Fig. 3 Change of discharge curves of Na– (top) and Li–FeV₂S₄ cell (bottom).

In the Na–FeV₂S₄ cell the capacity of the second discharge decreased to 596 mA h g⁻¹ which is 82% of the initial capacity and then stabilized at 529 mA h g⁻¹ after the 10th cycle (73% of the initial capacity, cycling of 5.6 Na) reaching a Coulomb efficiency of 99%. This behavior differs from that of the Li–FeV₂S₄ cell. For this cell the capacity loss in the second cycle is less pronounced giving a capacity of 853 mA h g⁻¹ (96% of initial capacity) but showing a continuous capacity fade after every cycle with a remaining capacity of only 400 mA h g⁻¹ after the 15th cycle (45% of the initial capacity).

Although reversible charge storage is found, the voltage profiles and complementary cyclic voltammetry measurements (Fig. S2, ESI†) are not suited to formulate the detailed reaction mechanisms, which is a common challenge for conversion reactions.

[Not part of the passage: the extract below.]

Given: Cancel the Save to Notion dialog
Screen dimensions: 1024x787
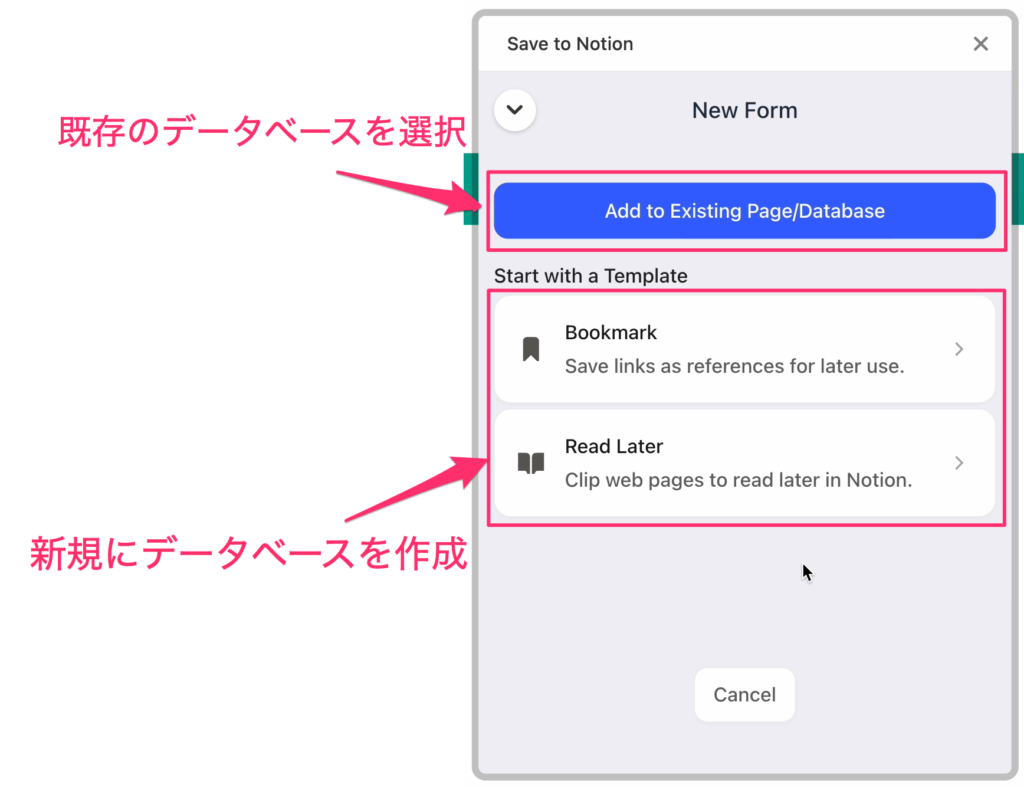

More insight into the reaction mechanism might be obtained by in situ high resolution X-ray diffraction and X-ray absorption spectroscopy measurements (XAS). Ex situ XRD measurements reveal a fast conversion of the anode material into an amorphous state upon first discharge. No recrystallization was observed during charging to 3 V (Fig. S3, ESI†).

The sodium storage behavior of FeV₂S₄ at different currents is shown in Fig. 4. Capacities of around 500 to 550 mA h g⁻¹ were achieved at currents of 75 mA g⁻¹ and 150 mA g⁻¹. Around 350 mA h g⁻¹ were found at a current of 375 mA g⁻¹.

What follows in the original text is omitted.